Estas son algunas de las preguntas que se plantea Umberto Eco en estos ensayos magistrales.
"Paralelamente –escribe Blas Matamoro–, un productor de objetos para los mass media confecciona sus productos con la misma serialidad, desaprensión y rutina con que los va a consumir.
No se trata de la obra irrepetible, creación de un instante único en la vida de un dotado, de un inspirado que, por lo mismo, es también un individuo genial y único.
La obra artesanal, rodeada por el nimbo escatológico y, a la vez, sacral, con que la configura la imaginación romántica, la obra no-fungible y absoluta, se deteriora y es sustituida por una obra de elaboración conforme a cánones seriales.
A menudo, inclusive la factura material del texto (radionovela, fotonovela, tira de televisión, etc.) excede la tarea de un solo individuo, y es industrializada en talleres de negros.

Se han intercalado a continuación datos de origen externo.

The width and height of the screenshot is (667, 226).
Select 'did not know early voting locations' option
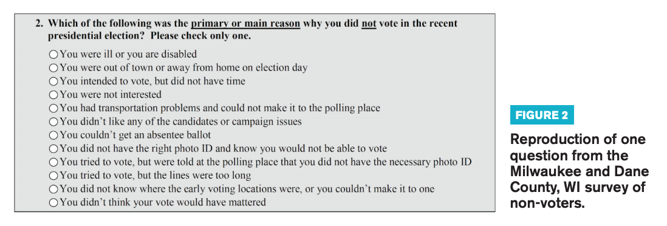pyautogui.click(x=53, y=189)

Ya Alejandro Dumas trabajaba con este sistema decidida y deliberadamente industrial (de otra forma, no le habrían alcanzado todas las horas de su vida, incluidas las de sueño y comida, para escribir sus Obras Completas).
Y también los folletinistas más conocidos del 800, como Fernández y González, cerca del cual empezó su carrera Vicente Blasco Ibáñez.
Es una estructura productiva que llega hasta Abel Santa Cruz y sus coetáneos de hoy. Hasta Balzac, en sus momentos de apuro económico, solía suscribir artículos de terceros, a los cuales prestaba su cara firma, y que compraba por unos pocos francos. Al menos, Baudelaire así lo cuenta en 1846.
De manera que la factura industrial por oposición a la artesanal no es un criterio para distinguir el arte de masas del arte de elite. En la civilización industrial, los medios propios de comunicación (cine, radio, televisión, etc.) son, esencialmente, de factura colectiva.
Podemos hablar de una película de Eisenstein o de Visconti, pero sabemos de sobra que nada serían sin la medición de un equipo que facturara la realización hasta en sus ínfimos detalles, no sólo técnicos, sino abiertamente estéticos. Es impensable una película sonora de Eisenstein sin la música de Prokofiev y la fotografía de Tissé.
Lo mismo en cuanto a las de Visconti, con respecto a los guiones de Cecchi d'Amico y los vestuarios de Piero Tosi.
En este sentido, la midcult lo único que ha hecho es acentuar las grandes líneas que definen la producción en el capitalismo industrial".